The underlying fundamentals for natural gas prices — minus any weather-driven problems — remain extremely bullish, and sentiment in the gas market will improve over the coming months, according to a new report by Raymond James. Its current 2005 gas price forecast is $6.80/Mcf, with 2006 and long-term gas forecasts at $7.50/Mcf.

Analysts said they expect to see favorable year-over-year weather comparisons in the next few months, along with a shrinking supply of surplus gas.

“We are cognizant, however, that weather is a major driver of gas prices on a near-term basis,” said analysts. “Our 2005 gas forecast reflects the fact that weather has simply not cooperated this winter season. Normally, we would expect an average oil/gas price ratio of 5.5:1, or at least 6:1, but given the larger-than-expected current gas storage volumes due to the very mild 2004/2005 winter (as well as the mild 2004 summer), this ratio may not materialize in 2005.” Raymond James’ estimate for oil prices in 2005 is $46.50/bbl.

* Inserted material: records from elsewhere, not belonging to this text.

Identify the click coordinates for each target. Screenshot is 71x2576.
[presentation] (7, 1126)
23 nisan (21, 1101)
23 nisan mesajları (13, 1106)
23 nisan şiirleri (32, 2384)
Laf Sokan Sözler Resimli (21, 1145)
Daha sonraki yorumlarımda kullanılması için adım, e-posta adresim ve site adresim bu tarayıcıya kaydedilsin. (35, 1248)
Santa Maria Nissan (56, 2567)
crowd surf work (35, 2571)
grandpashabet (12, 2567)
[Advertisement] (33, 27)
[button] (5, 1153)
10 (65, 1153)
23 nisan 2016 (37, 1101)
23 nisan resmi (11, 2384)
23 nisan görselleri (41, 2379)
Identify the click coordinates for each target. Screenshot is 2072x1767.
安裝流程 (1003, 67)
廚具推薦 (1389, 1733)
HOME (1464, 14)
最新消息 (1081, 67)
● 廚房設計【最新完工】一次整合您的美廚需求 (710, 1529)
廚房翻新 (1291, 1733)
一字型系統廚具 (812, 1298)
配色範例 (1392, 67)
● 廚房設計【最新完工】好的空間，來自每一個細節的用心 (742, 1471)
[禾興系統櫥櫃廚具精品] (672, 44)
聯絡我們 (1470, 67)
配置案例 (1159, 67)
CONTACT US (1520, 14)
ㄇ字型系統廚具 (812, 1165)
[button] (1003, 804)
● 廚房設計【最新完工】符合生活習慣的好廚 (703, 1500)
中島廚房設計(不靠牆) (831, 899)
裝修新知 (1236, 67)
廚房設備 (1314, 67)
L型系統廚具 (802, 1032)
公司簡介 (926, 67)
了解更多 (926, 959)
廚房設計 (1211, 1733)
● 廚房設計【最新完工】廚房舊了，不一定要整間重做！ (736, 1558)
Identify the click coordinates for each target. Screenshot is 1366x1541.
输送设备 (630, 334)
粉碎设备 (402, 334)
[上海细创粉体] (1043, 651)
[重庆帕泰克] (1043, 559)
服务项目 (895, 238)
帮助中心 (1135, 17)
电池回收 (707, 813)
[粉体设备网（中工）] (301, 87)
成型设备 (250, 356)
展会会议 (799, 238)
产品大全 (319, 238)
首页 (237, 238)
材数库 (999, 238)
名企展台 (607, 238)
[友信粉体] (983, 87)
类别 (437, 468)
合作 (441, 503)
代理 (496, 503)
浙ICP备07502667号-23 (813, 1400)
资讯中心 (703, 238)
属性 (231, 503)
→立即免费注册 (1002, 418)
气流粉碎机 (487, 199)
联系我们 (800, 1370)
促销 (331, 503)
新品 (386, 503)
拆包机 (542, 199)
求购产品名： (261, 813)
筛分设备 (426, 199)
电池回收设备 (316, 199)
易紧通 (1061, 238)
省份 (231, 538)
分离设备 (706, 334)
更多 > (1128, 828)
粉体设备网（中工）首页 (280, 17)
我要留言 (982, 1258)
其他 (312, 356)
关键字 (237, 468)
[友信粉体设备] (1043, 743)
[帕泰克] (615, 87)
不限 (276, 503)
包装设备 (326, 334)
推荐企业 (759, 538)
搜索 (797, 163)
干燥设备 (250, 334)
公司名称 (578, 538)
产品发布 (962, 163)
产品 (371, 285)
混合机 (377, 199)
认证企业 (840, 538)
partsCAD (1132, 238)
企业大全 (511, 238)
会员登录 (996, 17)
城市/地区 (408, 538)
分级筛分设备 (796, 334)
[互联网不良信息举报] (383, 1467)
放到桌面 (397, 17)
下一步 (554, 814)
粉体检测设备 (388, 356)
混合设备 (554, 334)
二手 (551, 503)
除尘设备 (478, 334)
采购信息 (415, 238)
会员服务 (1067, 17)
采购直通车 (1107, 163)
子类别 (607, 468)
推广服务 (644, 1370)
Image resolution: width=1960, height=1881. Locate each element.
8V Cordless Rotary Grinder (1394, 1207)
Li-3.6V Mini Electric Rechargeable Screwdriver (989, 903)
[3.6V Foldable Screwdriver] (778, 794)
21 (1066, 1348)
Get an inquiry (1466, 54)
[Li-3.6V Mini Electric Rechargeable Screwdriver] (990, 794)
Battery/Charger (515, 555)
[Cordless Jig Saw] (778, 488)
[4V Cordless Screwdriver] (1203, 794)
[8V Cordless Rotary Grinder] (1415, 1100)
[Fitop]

The report noted that assuming BTU parity of 6:1 and Raymond James’ 2005 oil forecast, fair value for gas in 2005 “should be between $7.50 and $8.00. However, taking the weather factor into account, we are taking a more conservative approach and assuming that a 7:1 ratio will hold for the second quarter and then gradually return to roughly a 6:1 ratio by the end of the year.”

“We would point out that surges in gas prices are entirely possible over the next 12 months, depending on the weather. Indeed, if gas were to trade in parity with heating oil, it could easily spike to $8 or higher. Again, even though our current 2005 forecast is more than 40 cents (or 6%) above Street consensus, it is actually below current futures pricing.”

Over the long term, the analysts said that their 6.25:1 parity assumption “will prove to be conservative, as the natural gas to crude oil price ratio should be closer to 5.5:1, reflecting the higher costs associated with consuming heating oil equivalents.” The assumption “could easily be achieved” if there is a warm summer or a normal to colder-than-normal winter.

“The bottom line remains simple: The combination of falling domestic gas supply, a strong U.S. economy, and favorable fuel-switching ratios will most likely eventually result in natural gas prices trading at or near BTU parity with petroleum liquids.”